I think it may have a lot to do with the fact that we are watching the end of the world as we know it, and I'm just getting my head around it (and building up my grab-and-go box, just in case.)

I think there are a few things that will affect me directly, and perhaps get exacerbated by the potential nationalisation of everything and the potential presidency of Obama.  Kind of scary.

For one, my anticipated return to the US may be put off for a while, as this whole mess sorts itself out.  It may take longer to get sorted if the wrong policies are pursued (such as a tax hike on "rich" people.)  This is a very real possibility; as one commentator pointed out, there are far-left Democrats in Congress who have been waiting decades for a like-minded POTUS to help them re-engineer America.  Even if Obama is a "moderate", which seems unlikely given his past associations and self-admitted dabblings in Marxism, he is not strong enough to stand up to the apparatchiks in his party.

I really hope I'm wrong, because this could potentially be very problematic, because they are not going to be Fabian in their approach, like almost all good idealogues who finally get their way, they are going to overplay their hand.  And I don't think the American people are the sorts to take things sitting down.  A recent survey, for instance, put American opposition to the redistribution of wealth at about 85%.  85% of the US population is to the right of the Democrat Party platform.  And a lot of them are armed.

And, outside of the government, there isn't going to be a lot of job creation in the US with a Reid-Pelosi-Obama leadership.

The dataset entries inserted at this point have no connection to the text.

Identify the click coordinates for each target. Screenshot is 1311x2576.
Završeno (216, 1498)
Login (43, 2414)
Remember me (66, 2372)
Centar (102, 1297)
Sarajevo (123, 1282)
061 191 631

The Republicans were dip-sh**s when they were running Congress.  And now we are all going to pay.

 

 

And this economic thing...A lot of Europeans are patting themselves on the back because they avoided this nasty subprime business that's happened in the US.  But as we are seeing the beginning of the end to the problems in the US, we are seeing the end of the beginning for Europe.  Where do you think all that bad debt ended up?  European institutional investors have always preferred debt over equity as investment vehicles.  Those lovely subprime loans looked really tasty a couple of years ago.

Plus the European banks have their own sub-prime messes to muddle through in the Baltics and the Balkans.  The European banking system is teetering completely on the edge.

Why do you think they are dictating to Bush that the US has to come along?  So that when their own systems go tits-up, the US's will too.  Unlike Britain and the US, the European systems have already been nationalized or at least collectivized (as in Germany) to the extent that the banks and private industry are so intertwined that they cannot be considered separate sectors.

So I haven't been of cheery mien of late.  But as with everything, this too, shall soon pass.  But what will take its place?

24 September 2008

What a butthead...Delayed reaction...

I watched the Daily Show last Friday on More4.  They usually show it here in the UK a couple of days after showing it in the States. 

Most of the time, I completely disagree with the editorial slant taken by the Daily Show, but I still find it extremely funny.  Jon Stewart, the host, is a funny guy, and his delivery is tops, and most of the stuff he pokes fun at is fair game, and can often have me laughing hysterically, despite his mostly ripping into "my side".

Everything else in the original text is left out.